Perhaps the most pointed allegation in the residents’ memorandum concerns the consultant tasked with judging all of this. SCRA notes that Bj’s Environmental Consulting Services & Supplies Ltd maintains no functional website and no verifiable public track record of managing developments of this scale and sensitivity.

An ESIA for a beachfront ecosystem of this magnitude, the memorandum argues, requires a consultant with proven experience in coastal dynamics and high-density infrastructure impact mitigation a bar the residents say has not been demonstrated.

If the firm responsible for certifying this project’s safety cannot show it has done anything comparable before, the public participation process scheduled to be chaired by the Assistant County Commissioner risks becoming exactly what SCRA fears: a box-ticking exercise rather than a genuine check on a project that could permanently alter Diani’s coastline.

The legal exposure is real

SCRA’s memorandum does not stop at environmental objection it frames the matter in explicitly legal terms, citing Article 42 of the Constitution of Kenya, which guarantees every citizen the right to a clean and healthy environment; the Physical and Land Use Planning Act, 2019, which requires developments to conform strictly to local zoning guidelines; and the public participation requirements under the Environmental Management and Coordination Act (EMCA, Cap 387).

The Association has put Bj’s, Kayali Development Limited, NEMA’s Kwale County office, the Kwale County Executive Committee Member for Environment, and the Diani Municipality board on formal notice: pause the ESIA until the true project scope is disclosed, produce verifiable evidence of the consultant’s licensing and capacity, and recommend a severe downscaling of the development to match the zoning plan’s low-density character. SCRA has stated it is prepared to seek injunctions through the National Environment Tribunal and the Environment and Land Court if its objections are ignored.

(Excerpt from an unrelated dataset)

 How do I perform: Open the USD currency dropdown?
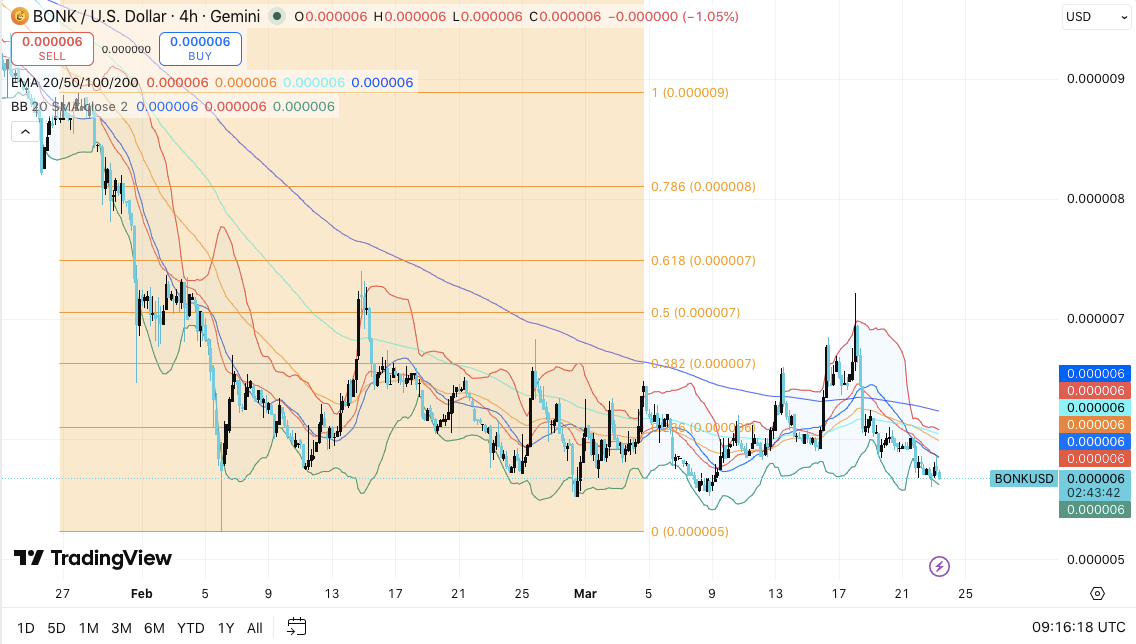tap(1096, 16)
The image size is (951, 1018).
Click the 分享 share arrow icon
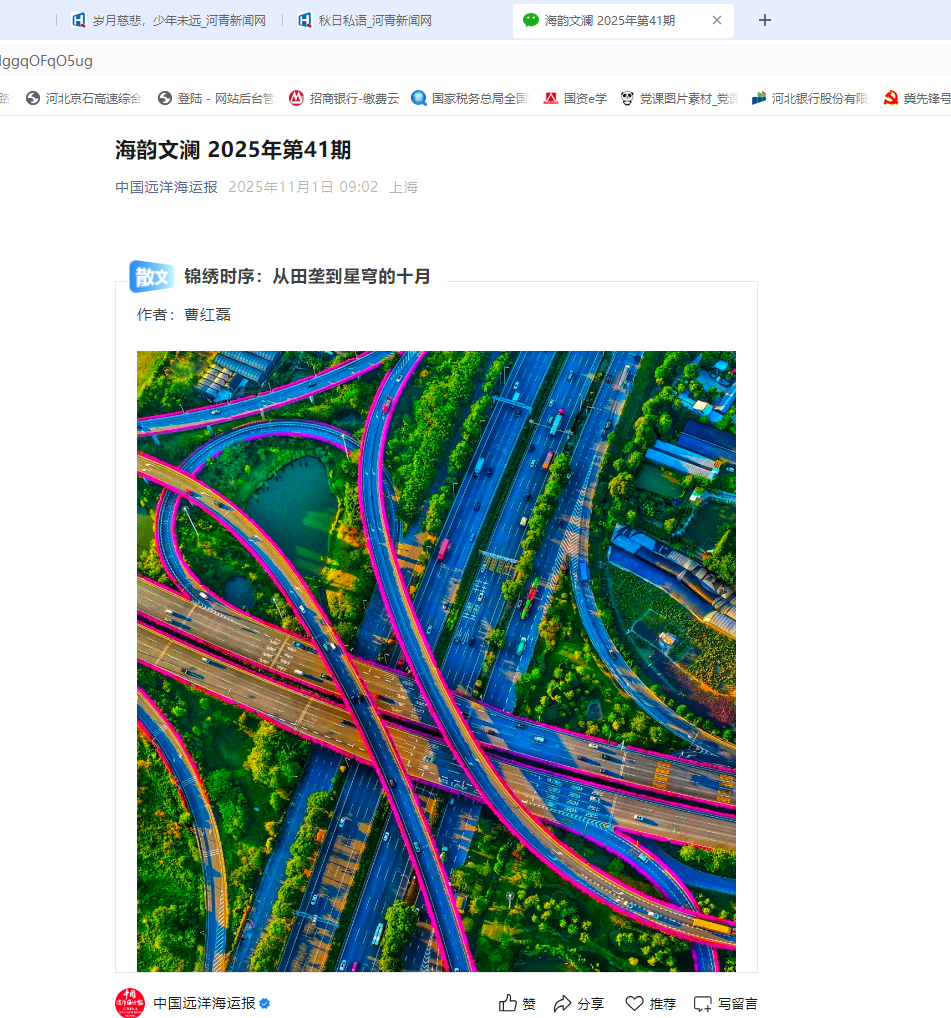tap(562, 1003)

Why this matters beyond one beachfront plot

This is not simply a local planning dispute. It is a precedent test for every undeveloped first-row parcel left on Kenya’s south coast, now that the Dongo Kundu Southern Bypass has slashed travel time from Mombasa’s international airport and made Diani newly attractive to a wave of regional and international capital.

If a project that was filed with regulators at 300 units but marketed internationally at up to 500 can proceed on Beach Zone 1 without serious consequence, every other beachfront landowner in Diani now has a templated playbook for doing the same.

Destinations that made this mistake before, from parts of the Mediterranean to overdeveloped stretches of the Indian Ocean coastline elsewhere in Africa, did not get their low-density character back once the concrete was poured. SCRA’s memorandum makes the same point bluntly: similar high-density mega-structures in other coastal precincts have historically led to rapid environmental decay, collapsing property values and the flight of premium international tourists.

The public stakeholder meeting on this project was scheduled to be chaired by the Assistant County Commissioner in Diani. What happens in that room and whether NEMA, Kwale County’s environment leadership and the Diani Municipality board choose to enforce the zoning protections already gazetted into law will determine whether Diani Beach remains the low-density, high-value destination that built its global reputation, or becomes the next cautionary tale in coastal overdevelopment.

The land in question is still green in the satellite imagery reviewed for this report.

Whether it stays that way is now a test of institutional will, not of available evidence.

Kenya Insights will continue to track the ESIA process, NEMA’s response, and any further disclosures from Kayali Development Limited, The Diar Group, Staroot Real Estate and CityBlue Hotels as this story develops.